Em quarto lugar, temos os oportunistas. Os oportunistas são que aproveitam aberraçõezinhas do calibre da pequena Greta para espalhar o pânico e ganhar dinheiro ou prestígio no processo. Não estou a criticar a energia eólica, por exemplo: estou a dizer que a defenderia com maior empenho se fosse accionista de uma empresa de ventoinhas com compinchas no poder.
Em quinto lugar, temos os socialistas. Da forma que costumam descobrir no que calha, do turismo (a “preservação da identidade histórica”) aos refrigerantes (a “educação para a saúde”), os socialistas descobrem nas “preocupações ambientais” uma oportunidade – para aumentar impostos.

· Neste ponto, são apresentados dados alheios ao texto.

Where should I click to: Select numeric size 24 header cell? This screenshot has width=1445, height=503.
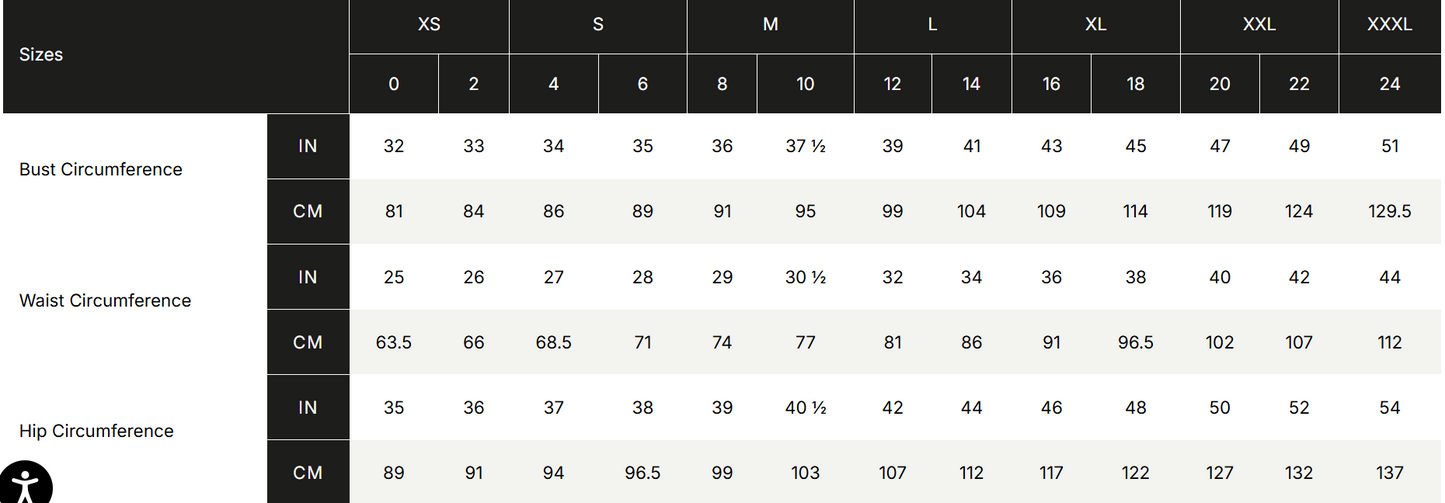point(1389,84)
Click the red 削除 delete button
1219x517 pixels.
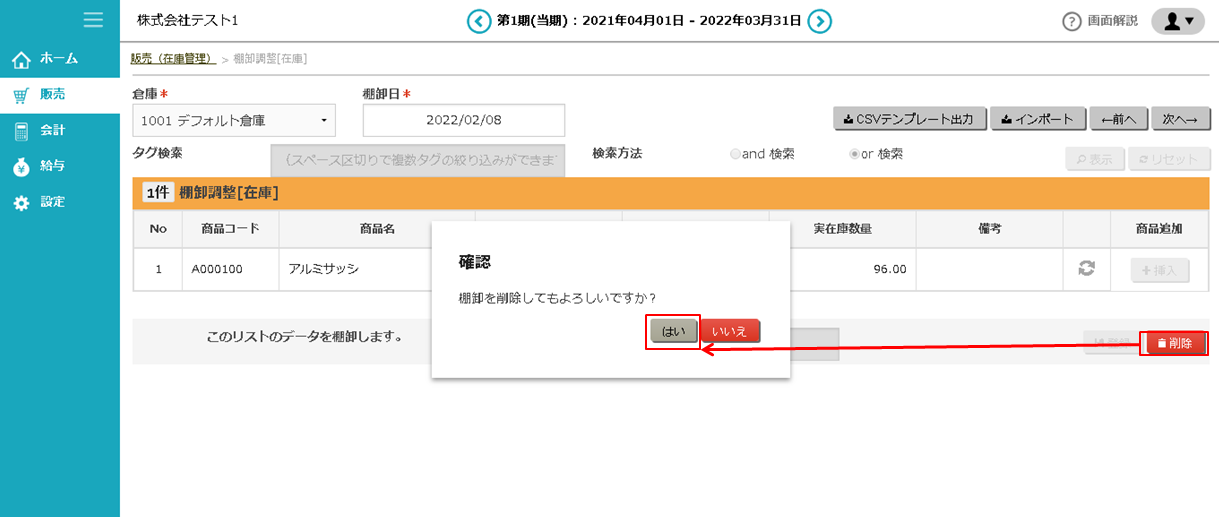point(1173,343)
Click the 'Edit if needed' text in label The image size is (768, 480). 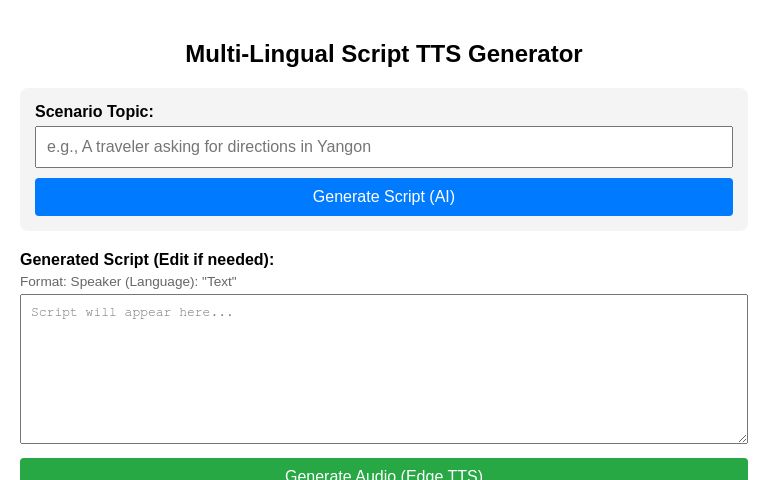pos(212,260)
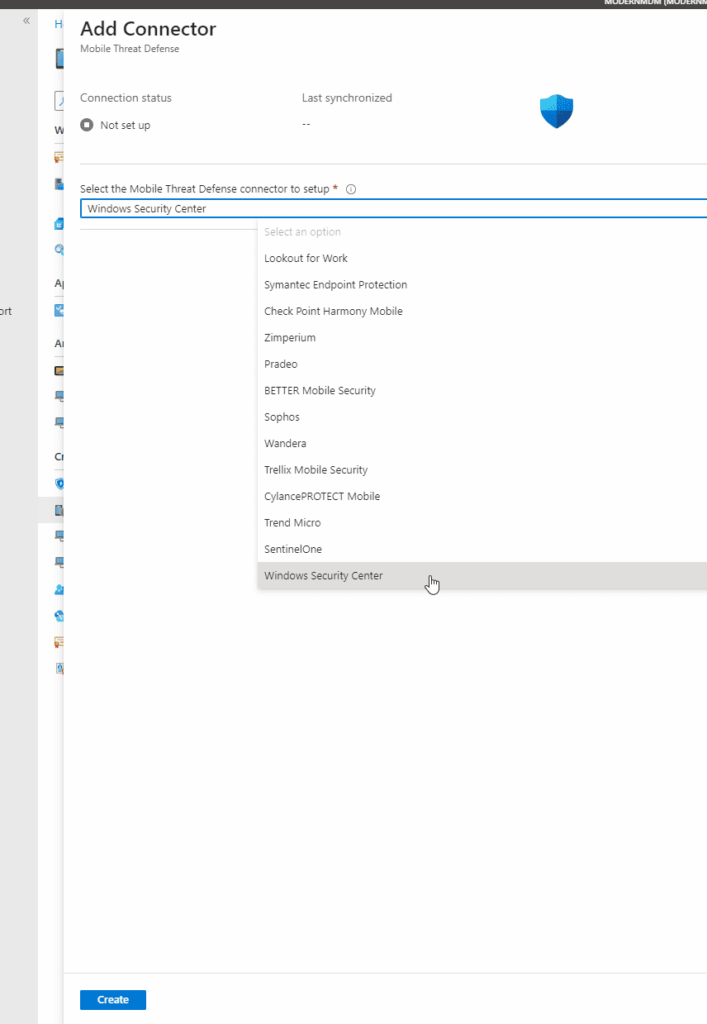This screenshot has height=1024, width=707.
Task: Click the Create button
Action: (x=113, y=1000)
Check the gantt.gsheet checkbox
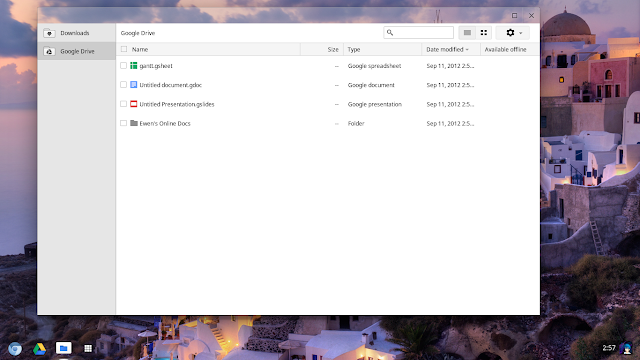 (124, 66)
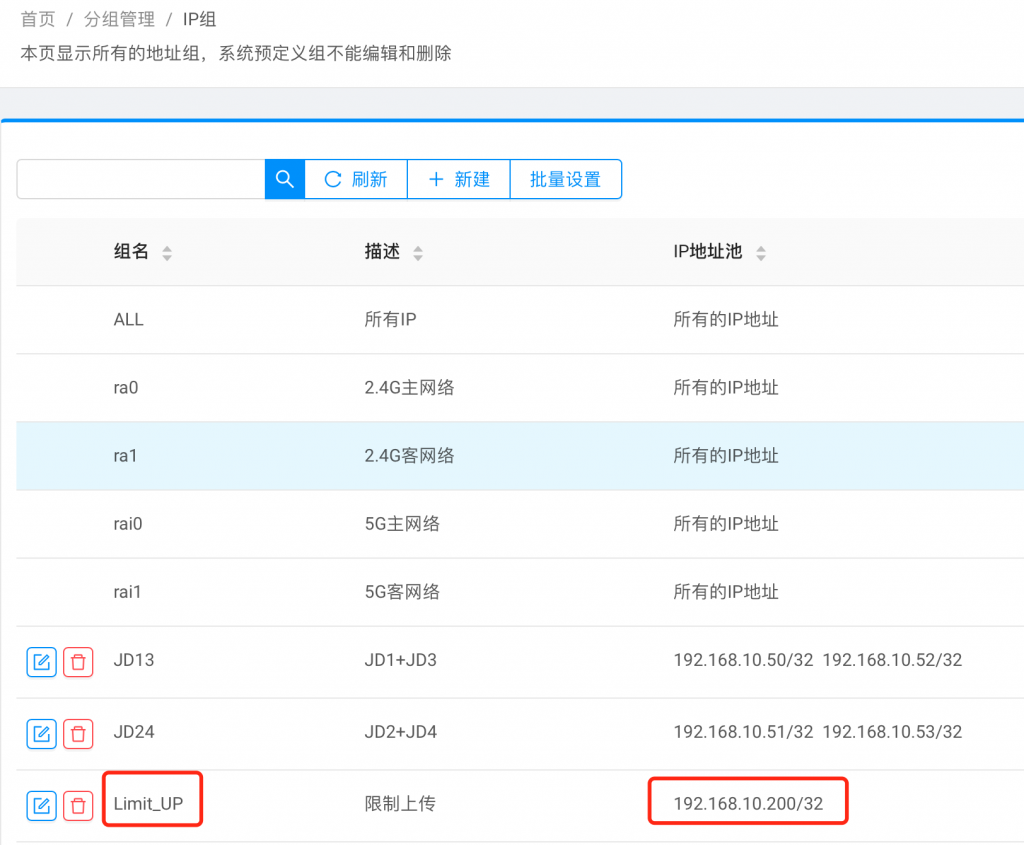1024x845 pixels.
Task: Delete the JD24 IP group
Action: (78, 733)

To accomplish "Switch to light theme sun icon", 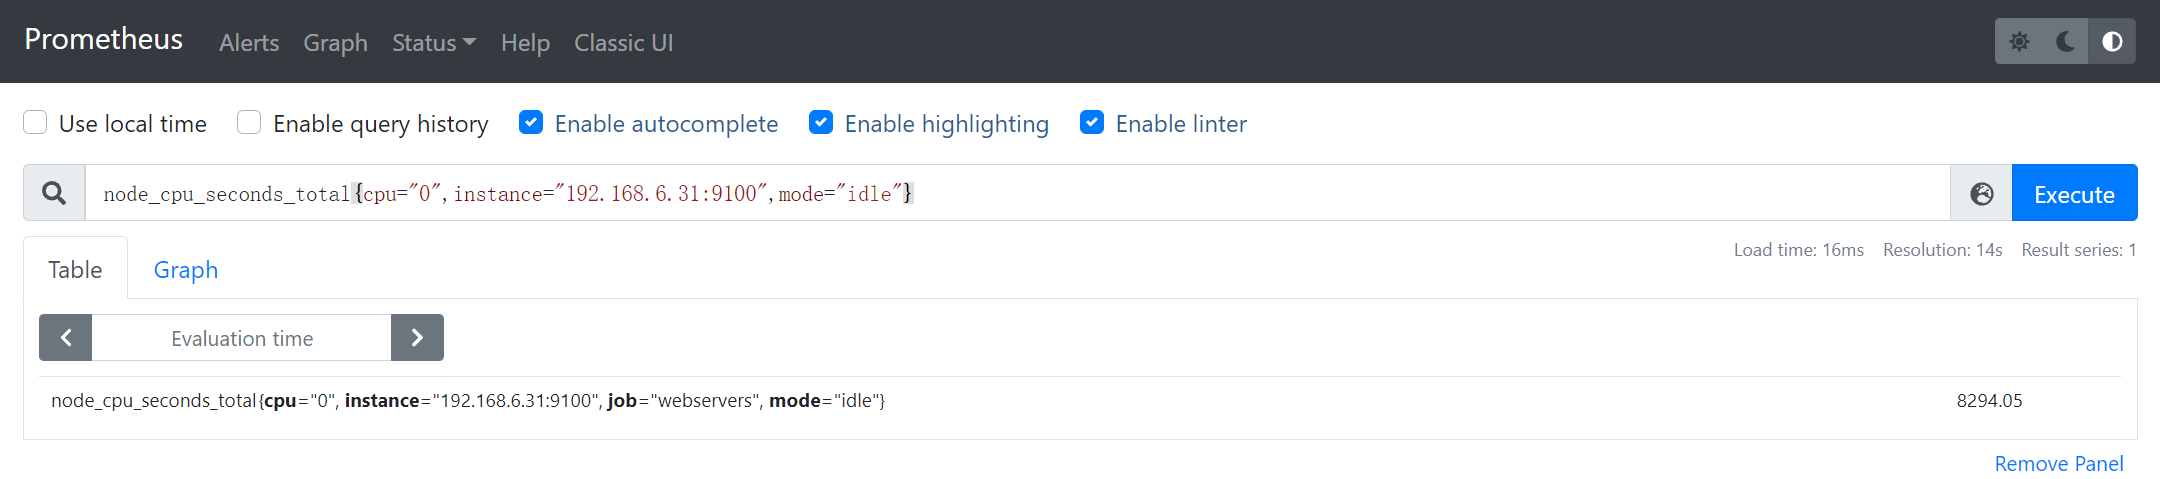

Vigarices e alucinações à parte, a falta de competência técnica levou-me nos últimos anos a fugir aos debates acerca do aquecimento global, perdão, das alterações climáticas, perdão, da emergência climática. Hoje, acabei por arranjar uma posição convicta. Devo-a ao famoso consenso. Se criaturas como a pequena Greta, o eng. Guterres, o dr. Costa, o prof. Marcelo, o arquitecto Louçã e o genro do arquitecto Louçã acham que o homem está a influenciar o clima, o bom senso manda concluir que o homem, seja ele quem for, não tem nada a ver com isso. A pequena Greta e os seus fiéis fizeram-me acreditar: agora acredito que a hecatombe por via do CO2 é capaz de ser uma pantominice pegada. Logo, se as criaturas se afligem, eu ando descansado.
Mesmo que, por hipótese absurda, uma vasta quantidade de gente que nunca teve razão na vida tivesse razão nesta história em particular eu continuaria descansadíssimo. Desde já, porque bandas do gabarito dos Coldplay prometeram não voltar a tocar até que inventem concertos amigos do ambiente (estas coisas é que não se inventam). E depois porque, no limite, dar cabo de um mundo que venera a pequena Greta não me parece uma decisão excessivamente lamentável.